The results suggested that in bulimia nervosa, eating and fasting may aberrantly influence a signal in the brain’s striatum for what researchers call “control-related surprises.” The striatum coordinates multiple aspects of cognition, including action planning, decision-making, motivation, reinforcement, and reward perception.
The “control-related surprises” seen in women who were in remission from bulimia nervosa involve a specific kind of “prediction error” that is ultimately related to the brain’s ability to know when to modify a current behavior. Called “unsigned prediction error,” this kind of processing error registers an individual’s surprise that they either need or don’t need to exert control.

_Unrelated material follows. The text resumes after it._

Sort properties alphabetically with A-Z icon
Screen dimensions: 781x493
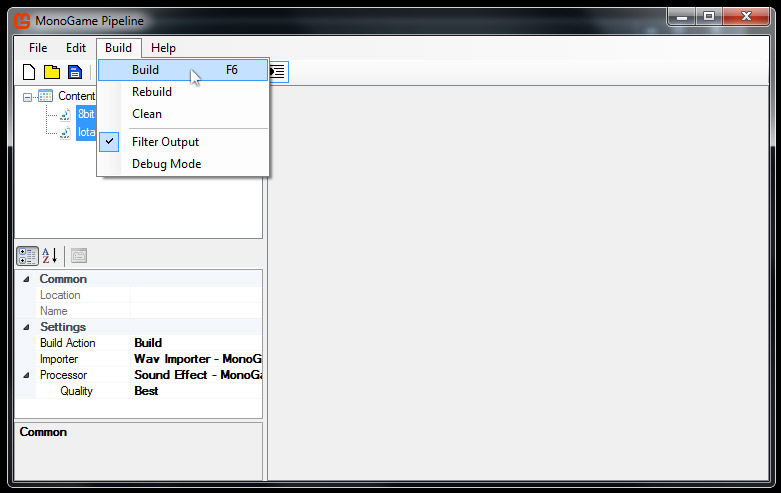coord(49,255)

Large prediction errors of this kind indicate that a person’s expectation about whether control is needed is inaccurate, and that behavior should be adjusted. The researchers found that after eating, unlike women without any eating disorder history, the women remitted from bulimia showed lower activation for “control-related surprises” in the left dorsal caudate region of the striatum. Through its connections with the prefrontal cortex, the dorsal caudate is thought to “play a central role in cognitive control by updating control-related predictions.” The lowered level of activation for unsigned prediction errors in this brain region is similar to what has been repeatedly observed in studies of people with substance-use disorders.

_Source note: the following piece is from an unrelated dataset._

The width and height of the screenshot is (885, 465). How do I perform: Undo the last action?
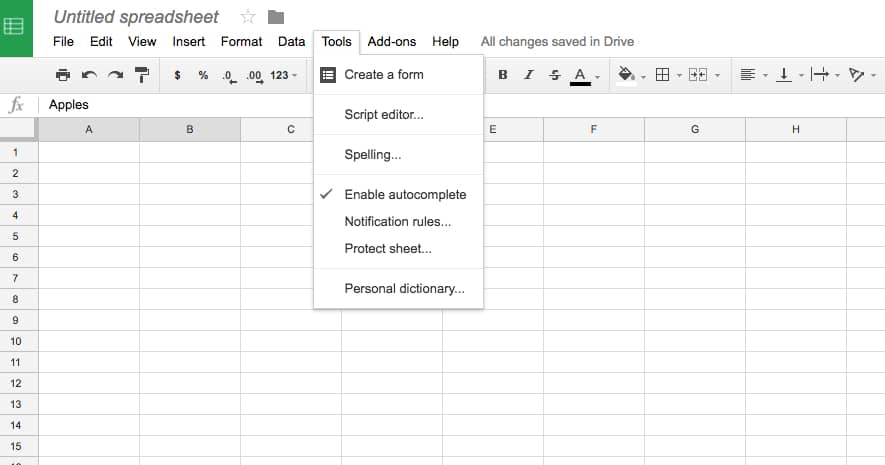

Translated into behaviors in bulimia nervosa, altered activation for these surprises might make it harder for a person to switch to a different behavioral strategy (e.g., stopping eating) when changes in internal or external states occur (e.g., when one has been eating and should feel full). In line with this idea, altered activation following eating was most pronounced (i.e., lowest) in women with histories of more frequent past binge eating and self-induced vomiting. Therefore, results suggest that alterations in inhibitory control processing in the brain, calibrated to whether one has recently eaten or not, may contribute to behaviors seen in patients with bulimia nervosa.
Because participants in the study with a history of bulimia were in remission at the time of the study, it was not possible for the team to determine if the altered signal that was detected is a trait of the illness, a scar of having had it, or a contributor to recovery. Dr. Berner and colleagues are now testing to see if this altered signal is present also in women with active symptoms of bulimia nervosa, and whether it drives and predicts changes in binge eating, purging, and the over-controlled eating often seen in the disorder.
As for implications in treatment of bulimia nervosa, the team noted that current behavioral treatments for the disorder focus first on eliminating periods of food restriction. But, they said, “if a blunted signal for control-related surprises makes inhibition more difficult after eating, then treatments that focus on the ‘fed’ state may prove fruitful.” They go on to say that interventions that can enhance cognitive control—non-invasive brain stimulation, or behavioral skills practice—may be most effective if delivered during or immediately after food consumption. The results also suggest a potential target (left dorsal caudate) for future interventions or development of biomarkers for disease severity, the team said.
The team also included: Martin P. Paulus, M.D., BBRF Scientific Council and 2000 BBRF Young Investigator; Alan N. Simmons, Ph.D., 2006 BBRF Young Investigator; and Katia M. Harlé, Ph.D., 2021 BBRF Young Investigator.